**Task data:**
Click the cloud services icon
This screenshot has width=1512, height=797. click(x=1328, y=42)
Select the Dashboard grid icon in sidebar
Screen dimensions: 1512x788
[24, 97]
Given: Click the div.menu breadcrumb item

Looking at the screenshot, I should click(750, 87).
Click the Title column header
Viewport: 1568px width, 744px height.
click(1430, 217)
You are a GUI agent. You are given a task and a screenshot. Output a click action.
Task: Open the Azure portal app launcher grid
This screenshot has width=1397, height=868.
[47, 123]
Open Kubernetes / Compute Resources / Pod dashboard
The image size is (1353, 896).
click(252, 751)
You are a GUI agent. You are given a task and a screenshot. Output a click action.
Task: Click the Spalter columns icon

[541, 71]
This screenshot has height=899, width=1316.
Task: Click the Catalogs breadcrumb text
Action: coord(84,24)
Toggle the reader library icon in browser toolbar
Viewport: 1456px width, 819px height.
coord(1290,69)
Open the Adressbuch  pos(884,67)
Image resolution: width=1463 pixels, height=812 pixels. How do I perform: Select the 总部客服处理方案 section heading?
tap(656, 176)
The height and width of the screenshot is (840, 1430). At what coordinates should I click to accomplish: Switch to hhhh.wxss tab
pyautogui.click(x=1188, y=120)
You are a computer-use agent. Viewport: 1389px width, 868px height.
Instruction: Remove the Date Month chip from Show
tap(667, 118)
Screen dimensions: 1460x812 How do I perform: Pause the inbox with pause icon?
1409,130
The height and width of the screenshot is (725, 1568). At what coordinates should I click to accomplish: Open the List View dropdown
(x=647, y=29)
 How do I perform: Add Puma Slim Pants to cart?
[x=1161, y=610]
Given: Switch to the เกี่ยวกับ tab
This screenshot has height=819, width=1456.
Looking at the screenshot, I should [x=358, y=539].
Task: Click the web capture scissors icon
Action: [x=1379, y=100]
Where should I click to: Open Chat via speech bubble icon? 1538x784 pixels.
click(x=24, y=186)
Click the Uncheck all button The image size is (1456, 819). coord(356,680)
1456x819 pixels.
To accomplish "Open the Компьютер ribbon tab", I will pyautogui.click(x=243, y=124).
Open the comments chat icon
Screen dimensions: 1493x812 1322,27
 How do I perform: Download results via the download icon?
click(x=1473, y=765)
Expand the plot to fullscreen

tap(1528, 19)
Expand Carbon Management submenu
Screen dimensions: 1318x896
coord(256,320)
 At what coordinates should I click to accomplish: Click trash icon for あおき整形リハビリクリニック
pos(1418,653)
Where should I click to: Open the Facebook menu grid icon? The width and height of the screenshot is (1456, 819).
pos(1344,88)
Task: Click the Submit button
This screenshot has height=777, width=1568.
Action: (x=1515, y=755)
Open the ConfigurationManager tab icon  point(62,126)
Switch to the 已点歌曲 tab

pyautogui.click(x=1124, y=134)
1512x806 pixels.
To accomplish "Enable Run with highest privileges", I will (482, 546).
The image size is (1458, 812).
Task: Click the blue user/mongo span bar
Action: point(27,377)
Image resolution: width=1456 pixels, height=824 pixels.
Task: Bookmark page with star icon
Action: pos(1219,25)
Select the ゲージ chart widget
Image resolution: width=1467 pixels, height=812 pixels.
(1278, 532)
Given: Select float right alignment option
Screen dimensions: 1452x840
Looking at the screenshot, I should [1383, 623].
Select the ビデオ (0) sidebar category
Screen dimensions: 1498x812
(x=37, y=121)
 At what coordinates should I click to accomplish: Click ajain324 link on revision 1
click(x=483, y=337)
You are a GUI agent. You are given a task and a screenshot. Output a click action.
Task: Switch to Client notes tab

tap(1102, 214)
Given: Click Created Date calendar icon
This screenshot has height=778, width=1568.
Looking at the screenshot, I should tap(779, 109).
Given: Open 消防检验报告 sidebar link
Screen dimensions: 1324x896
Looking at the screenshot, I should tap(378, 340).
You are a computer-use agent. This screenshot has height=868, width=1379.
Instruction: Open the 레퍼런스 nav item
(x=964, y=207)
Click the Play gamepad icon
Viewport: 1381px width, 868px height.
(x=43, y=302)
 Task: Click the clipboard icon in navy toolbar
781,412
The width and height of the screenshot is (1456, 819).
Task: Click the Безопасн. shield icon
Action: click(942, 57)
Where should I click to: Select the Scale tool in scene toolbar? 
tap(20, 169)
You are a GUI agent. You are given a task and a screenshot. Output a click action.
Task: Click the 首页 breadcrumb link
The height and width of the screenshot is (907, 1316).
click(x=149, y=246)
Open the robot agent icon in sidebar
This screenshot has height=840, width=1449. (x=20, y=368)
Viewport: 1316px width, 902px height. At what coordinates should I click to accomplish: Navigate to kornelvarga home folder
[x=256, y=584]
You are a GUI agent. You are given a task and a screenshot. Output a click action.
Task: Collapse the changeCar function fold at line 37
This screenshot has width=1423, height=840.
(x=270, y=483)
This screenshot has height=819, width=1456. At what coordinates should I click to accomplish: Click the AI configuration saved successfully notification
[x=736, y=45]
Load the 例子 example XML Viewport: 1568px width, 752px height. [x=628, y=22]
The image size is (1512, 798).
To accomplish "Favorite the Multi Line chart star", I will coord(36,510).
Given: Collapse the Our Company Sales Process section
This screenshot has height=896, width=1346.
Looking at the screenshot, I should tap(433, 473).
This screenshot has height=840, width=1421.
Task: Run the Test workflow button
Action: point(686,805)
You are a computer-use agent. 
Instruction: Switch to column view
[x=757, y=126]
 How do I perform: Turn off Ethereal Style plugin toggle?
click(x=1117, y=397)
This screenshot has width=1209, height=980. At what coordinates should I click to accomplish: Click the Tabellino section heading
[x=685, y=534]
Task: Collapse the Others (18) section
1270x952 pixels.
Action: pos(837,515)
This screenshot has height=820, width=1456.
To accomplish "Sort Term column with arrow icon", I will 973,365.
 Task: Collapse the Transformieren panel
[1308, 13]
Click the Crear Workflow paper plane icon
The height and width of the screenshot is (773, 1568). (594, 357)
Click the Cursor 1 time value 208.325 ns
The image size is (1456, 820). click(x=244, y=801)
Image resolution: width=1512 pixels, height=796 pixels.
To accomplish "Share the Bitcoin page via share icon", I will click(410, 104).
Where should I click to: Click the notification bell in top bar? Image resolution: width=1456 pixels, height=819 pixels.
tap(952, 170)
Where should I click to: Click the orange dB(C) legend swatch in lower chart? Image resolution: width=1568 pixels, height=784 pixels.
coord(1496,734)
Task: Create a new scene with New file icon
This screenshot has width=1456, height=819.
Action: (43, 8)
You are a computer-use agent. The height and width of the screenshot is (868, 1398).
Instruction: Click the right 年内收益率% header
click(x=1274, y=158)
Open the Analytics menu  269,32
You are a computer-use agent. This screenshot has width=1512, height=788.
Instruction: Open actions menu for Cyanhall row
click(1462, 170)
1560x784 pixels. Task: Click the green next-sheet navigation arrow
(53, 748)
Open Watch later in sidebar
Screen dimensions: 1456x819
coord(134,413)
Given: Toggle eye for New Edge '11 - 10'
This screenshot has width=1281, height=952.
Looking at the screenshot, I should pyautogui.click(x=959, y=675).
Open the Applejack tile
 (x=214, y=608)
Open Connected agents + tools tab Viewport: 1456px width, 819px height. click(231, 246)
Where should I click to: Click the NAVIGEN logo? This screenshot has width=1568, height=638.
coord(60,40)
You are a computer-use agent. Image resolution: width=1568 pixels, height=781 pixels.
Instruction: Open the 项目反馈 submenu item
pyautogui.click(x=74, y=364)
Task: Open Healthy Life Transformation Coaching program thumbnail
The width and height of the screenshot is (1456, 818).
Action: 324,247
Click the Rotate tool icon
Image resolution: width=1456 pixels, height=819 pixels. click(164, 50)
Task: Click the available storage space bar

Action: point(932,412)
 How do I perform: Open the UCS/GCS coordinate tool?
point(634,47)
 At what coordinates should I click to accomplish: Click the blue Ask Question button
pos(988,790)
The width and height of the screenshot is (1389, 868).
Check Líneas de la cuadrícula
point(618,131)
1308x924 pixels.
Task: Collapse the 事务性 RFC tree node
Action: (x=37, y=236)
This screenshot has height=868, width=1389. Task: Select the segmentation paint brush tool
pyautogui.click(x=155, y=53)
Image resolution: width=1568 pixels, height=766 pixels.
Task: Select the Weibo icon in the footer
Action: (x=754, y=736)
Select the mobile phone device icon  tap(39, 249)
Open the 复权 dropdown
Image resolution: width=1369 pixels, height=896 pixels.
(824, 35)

**What to work on:** Would you output, from the records above, exactly the run of lines that starts at the line containing "has width=1512, height=788." and ends at the line containing "The width and height of the screenshot is (1389, 868).", and only that run?

**Answer to this task:**
You are a computer-use agent. This screenshot has width=1512, height=788.
Instruction: Open actions menu for Cyanhall row
click(1462, 170)
1560x784 pixels. Task: Click the green next-sheet navigation arrow
(53, 748)
Open Watch later in sidebar
Screen dimensions: 1456x819
coord(134,413)
Given: Toggle eye for New Edge '11 - 10'
This screenshot has width=1281, height=952.
Looking at the screenshot, I should pyautogui.click(x=959, y=675).
Open the Applejack tile
 (x=214, y=608)
Open Connected agents + tools tab Viewport: 1456px width, 819px height. click(231, 246)
Where should I click to: Click the NAVIGEN logo? This screenshot has width=1568, height=638.
coord(60,40)
You are a computer-use agent. Image resolution: width=1568 pixels, height=781 pixels.
Instruction: Open the 项目反馈 submenu item
pyautogui.click(x=74, y=364)
Task: Open Healthy Life Transformation Coaching program thumbnail
The width and height of the screenshot is (1456, 818).
Action: 324,247
Click the Rotate tool icon
Image resolution: width=1456 pixels, height=819 pixels. click(164, 50)
Task: Click the available storage space bar

Action: point(932,412)
 How do I perform: Open the UCS/GCS coordinate tool?
point(634,47)
 At what coordinates should I click to accomplish: Click the blue Ask Question button
pos(988,790)
The width and height of the screenshot is (1389, 868).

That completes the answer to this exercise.